Problem requirements: Only one stretch of the data below is needed. Output the lines from the one with "This screenshot has height=533, width=855." up to and including the one with "Task: Select row for ChrSel.pak file", exactly as they stand.

[Given records — start]

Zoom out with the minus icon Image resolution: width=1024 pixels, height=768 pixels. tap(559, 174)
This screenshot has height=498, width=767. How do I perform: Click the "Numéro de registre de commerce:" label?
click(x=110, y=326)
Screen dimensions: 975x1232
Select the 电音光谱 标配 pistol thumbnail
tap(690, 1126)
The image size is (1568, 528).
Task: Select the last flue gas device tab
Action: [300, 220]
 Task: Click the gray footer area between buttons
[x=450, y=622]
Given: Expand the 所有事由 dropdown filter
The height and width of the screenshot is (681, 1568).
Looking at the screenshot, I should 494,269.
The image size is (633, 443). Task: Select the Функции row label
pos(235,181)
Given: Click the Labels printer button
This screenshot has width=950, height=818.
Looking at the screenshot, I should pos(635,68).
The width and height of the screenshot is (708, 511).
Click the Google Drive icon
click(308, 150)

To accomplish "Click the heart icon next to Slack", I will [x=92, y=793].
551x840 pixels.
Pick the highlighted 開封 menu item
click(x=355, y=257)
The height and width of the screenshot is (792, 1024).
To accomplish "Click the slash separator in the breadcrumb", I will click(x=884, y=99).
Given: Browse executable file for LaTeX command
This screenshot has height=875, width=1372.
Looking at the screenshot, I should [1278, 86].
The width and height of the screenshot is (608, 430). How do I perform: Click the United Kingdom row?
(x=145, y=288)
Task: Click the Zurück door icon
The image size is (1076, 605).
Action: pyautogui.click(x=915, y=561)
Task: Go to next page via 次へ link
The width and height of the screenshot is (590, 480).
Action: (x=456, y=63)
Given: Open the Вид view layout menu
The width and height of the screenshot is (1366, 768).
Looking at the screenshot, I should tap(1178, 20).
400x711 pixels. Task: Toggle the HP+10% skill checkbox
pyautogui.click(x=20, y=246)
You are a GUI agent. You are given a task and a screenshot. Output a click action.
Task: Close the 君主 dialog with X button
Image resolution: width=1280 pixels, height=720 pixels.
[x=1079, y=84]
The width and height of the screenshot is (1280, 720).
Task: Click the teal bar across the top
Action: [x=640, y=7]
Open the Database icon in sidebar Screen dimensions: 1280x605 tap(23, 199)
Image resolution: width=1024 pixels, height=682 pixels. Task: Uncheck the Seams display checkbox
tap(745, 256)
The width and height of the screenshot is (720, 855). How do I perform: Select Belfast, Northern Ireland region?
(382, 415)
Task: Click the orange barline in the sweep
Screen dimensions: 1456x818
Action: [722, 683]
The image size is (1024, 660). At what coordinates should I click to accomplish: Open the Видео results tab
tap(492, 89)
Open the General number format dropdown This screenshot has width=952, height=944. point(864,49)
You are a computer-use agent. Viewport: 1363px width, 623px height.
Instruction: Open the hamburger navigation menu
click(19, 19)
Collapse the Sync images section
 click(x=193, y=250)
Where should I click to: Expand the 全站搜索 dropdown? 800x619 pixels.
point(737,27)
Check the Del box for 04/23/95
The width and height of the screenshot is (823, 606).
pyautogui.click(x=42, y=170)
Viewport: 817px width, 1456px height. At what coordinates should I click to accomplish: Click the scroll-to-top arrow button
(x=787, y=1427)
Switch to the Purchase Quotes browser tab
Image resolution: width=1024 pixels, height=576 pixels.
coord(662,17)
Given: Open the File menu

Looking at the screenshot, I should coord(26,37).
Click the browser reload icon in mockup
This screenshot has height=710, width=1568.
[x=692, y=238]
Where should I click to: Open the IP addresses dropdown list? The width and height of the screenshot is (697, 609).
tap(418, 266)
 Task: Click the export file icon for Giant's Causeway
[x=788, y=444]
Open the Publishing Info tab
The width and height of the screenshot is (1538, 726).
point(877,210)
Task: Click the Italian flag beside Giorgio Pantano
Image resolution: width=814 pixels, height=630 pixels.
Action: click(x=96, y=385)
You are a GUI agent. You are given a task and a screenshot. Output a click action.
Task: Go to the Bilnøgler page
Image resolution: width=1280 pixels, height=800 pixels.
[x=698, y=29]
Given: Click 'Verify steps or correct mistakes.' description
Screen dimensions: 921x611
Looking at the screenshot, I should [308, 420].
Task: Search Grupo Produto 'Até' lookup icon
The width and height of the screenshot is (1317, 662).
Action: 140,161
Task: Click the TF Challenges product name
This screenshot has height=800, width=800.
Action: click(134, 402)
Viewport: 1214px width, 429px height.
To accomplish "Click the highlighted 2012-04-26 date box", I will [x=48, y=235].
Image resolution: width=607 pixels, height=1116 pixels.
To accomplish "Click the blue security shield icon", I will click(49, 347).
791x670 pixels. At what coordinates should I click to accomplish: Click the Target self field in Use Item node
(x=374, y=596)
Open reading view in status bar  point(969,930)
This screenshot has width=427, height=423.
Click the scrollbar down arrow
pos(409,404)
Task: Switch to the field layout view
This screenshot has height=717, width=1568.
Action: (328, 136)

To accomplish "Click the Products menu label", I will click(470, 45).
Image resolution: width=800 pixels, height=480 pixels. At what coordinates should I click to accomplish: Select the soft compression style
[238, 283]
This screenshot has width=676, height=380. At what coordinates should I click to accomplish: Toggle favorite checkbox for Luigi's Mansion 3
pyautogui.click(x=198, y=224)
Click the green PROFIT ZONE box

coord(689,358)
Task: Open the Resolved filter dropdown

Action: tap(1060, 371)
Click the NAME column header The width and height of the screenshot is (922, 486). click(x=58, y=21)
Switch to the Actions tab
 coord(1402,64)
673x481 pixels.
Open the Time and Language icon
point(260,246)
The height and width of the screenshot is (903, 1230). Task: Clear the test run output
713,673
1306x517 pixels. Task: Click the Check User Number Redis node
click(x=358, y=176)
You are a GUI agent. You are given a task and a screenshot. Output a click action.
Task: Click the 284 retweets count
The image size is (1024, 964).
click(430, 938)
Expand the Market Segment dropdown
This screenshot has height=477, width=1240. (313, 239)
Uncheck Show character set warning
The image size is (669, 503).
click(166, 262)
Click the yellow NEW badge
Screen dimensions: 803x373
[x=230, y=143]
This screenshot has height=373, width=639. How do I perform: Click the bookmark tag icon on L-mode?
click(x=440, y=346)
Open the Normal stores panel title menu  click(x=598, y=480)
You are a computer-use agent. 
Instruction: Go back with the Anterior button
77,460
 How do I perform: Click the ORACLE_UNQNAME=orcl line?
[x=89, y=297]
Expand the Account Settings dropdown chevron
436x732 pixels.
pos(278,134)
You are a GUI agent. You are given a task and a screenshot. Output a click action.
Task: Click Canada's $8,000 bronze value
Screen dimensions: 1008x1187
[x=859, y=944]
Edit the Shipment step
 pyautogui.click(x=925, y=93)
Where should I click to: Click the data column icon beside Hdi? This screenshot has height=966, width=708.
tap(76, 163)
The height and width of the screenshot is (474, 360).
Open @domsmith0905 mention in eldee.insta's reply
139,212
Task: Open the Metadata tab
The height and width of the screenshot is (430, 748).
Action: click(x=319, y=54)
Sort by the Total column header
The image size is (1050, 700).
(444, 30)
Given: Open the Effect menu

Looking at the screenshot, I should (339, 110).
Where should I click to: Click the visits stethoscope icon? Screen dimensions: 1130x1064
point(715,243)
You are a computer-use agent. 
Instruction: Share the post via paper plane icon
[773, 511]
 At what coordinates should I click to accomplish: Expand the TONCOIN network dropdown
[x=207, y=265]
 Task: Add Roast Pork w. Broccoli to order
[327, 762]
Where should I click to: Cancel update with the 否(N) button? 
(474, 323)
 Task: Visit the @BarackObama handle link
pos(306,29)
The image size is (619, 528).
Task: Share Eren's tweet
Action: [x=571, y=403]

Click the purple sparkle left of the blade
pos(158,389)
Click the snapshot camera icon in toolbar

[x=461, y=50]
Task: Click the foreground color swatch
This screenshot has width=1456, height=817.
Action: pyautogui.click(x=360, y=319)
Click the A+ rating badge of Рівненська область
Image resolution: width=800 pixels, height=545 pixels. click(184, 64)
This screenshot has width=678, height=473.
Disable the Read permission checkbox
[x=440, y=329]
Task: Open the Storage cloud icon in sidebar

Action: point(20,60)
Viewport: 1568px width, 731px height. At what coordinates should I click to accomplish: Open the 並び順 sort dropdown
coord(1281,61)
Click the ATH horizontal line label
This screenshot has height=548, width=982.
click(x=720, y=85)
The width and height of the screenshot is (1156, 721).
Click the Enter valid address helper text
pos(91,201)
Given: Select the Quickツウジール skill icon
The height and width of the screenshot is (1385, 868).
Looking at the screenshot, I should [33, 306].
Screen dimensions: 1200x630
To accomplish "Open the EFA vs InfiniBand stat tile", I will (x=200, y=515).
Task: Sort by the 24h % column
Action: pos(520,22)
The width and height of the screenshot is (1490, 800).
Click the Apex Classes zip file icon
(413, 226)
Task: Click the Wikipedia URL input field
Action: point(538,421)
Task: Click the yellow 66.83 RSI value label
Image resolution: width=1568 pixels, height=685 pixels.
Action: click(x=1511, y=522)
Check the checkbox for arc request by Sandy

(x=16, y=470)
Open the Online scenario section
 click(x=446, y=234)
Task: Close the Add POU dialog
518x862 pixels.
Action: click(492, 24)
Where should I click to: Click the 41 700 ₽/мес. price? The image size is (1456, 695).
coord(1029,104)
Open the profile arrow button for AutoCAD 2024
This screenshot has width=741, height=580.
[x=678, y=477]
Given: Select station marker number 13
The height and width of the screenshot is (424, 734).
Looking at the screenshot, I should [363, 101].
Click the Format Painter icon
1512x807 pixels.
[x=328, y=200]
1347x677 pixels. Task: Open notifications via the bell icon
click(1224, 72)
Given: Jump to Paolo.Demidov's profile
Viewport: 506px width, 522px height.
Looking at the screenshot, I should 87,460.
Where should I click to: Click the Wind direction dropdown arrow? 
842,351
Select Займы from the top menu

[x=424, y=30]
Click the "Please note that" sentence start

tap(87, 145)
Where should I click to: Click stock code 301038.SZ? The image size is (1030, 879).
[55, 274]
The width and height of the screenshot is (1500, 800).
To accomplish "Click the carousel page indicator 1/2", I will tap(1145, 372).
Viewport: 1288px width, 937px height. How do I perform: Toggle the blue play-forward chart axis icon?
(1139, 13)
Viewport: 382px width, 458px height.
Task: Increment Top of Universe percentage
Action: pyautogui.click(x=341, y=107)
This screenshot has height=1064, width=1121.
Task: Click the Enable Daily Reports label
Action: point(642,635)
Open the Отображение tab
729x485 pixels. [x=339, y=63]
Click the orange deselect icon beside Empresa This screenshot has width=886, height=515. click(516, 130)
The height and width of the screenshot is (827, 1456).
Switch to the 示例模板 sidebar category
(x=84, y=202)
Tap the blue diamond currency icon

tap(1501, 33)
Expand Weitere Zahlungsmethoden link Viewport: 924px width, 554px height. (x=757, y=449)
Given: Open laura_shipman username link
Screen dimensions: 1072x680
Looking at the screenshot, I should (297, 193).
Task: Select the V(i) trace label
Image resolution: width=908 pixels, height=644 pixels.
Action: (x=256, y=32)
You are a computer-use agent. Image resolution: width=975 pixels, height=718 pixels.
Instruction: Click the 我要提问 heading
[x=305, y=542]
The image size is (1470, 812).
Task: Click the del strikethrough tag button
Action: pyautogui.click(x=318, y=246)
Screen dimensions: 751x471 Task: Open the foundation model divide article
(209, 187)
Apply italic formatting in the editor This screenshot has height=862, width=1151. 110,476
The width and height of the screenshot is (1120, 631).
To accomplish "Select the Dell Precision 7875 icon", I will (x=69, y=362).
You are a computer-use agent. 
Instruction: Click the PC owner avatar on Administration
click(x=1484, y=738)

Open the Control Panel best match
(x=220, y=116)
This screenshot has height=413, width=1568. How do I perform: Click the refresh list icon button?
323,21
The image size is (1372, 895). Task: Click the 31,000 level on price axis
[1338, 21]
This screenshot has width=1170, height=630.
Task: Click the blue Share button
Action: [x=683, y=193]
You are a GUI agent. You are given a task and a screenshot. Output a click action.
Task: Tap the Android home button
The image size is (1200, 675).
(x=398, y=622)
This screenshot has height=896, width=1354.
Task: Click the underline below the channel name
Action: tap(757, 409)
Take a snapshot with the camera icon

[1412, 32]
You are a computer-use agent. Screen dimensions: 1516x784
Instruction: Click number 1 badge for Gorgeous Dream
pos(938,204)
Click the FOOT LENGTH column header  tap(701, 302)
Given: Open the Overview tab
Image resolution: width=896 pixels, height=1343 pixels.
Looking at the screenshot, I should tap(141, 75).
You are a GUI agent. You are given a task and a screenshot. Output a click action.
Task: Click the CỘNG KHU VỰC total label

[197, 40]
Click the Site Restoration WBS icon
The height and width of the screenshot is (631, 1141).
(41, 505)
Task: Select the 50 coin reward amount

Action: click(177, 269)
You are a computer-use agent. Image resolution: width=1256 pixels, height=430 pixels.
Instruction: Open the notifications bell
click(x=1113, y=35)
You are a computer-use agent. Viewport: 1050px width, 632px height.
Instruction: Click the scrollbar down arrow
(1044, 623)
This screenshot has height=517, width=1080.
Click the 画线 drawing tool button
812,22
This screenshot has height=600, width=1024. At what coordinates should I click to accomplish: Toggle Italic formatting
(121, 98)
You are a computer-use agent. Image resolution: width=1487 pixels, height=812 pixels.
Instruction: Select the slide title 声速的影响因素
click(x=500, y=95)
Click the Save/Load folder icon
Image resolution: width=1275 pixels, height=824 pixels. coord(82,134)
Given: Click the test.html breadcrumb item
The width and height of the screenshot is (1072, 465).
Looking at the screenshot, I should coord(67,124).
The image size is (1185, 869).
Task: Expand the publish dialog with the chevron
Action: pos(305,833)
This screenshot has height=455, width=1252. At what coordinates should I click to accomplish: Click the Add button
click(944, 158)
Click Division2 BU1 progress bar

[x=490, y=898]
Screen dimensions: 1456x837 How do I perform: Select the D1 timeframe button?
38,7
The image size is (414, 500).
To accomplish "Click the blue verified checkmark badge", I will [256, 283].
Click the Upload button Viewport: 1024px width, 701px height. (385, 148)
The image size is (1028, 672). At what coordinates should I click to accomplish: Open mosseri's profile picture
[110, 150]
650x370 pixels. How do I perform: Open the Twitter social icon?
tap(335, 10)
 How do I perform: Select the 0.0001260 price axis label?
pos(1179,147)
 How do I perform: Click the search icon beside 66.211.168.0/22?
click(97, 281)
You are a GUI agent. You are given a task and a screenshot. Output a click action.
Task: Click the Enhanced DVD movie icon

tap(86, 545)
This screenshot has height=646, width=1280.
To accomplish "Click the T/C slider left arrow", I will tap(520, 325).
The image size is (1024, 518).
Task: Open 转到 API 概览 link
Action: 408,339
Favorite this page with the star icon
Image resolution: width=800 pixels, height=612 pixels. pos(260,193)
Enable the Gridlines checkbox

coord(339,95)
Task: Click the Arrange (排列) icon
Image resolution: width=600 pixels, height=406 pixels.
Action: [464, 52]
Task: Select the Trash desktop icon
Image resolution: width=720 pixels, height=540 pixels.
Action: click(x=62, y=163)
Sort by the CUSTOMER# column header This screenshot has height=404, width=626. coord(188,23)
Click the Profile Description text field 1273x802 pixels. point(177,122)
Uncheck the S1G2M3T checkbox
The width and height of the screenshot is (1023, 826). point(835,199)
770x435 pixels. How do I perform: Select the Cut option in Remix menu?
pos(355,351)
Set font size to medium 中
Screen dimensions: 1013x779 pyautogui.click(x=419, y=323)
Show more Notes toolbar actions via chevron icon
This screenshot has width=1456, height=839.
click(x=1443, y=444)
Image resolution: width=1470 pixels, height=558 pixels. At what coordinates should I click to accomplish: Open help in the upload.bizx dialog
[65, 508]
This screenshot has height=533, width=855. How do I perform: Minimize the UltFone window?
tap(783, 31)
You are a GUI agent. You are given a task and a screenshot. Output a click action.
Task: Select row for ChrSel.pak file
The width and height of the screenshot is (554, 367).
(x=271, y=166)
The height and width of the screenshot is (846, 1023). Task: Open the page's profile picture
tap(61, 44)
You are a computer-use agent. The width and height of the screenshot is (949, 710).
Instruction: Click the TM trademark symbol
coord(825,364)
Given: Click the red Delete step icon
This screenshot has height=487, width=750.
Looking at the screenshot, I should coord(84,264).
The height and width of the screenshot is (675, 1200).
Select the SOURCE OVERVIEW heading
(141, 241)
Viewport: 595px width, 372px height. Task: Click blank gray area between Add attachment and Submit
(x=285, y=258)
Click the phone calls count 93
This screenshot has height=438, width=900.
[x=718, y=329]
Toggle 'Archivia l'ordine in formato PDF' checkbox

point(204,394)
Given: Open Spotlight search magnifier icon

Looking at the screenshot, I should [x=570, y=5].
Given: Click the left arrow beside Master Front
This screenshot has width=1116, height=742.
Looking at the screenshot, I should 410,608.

[Given records — finish]

Response to this exercise:
This screenshot has height=533, width=855. How do I perform: Minimize the UltFone window?
tap(783, 31)
You are a GUI agent. You are given a task and a screenshot. Output a click action.
Task: Select row for ChrSel.pak file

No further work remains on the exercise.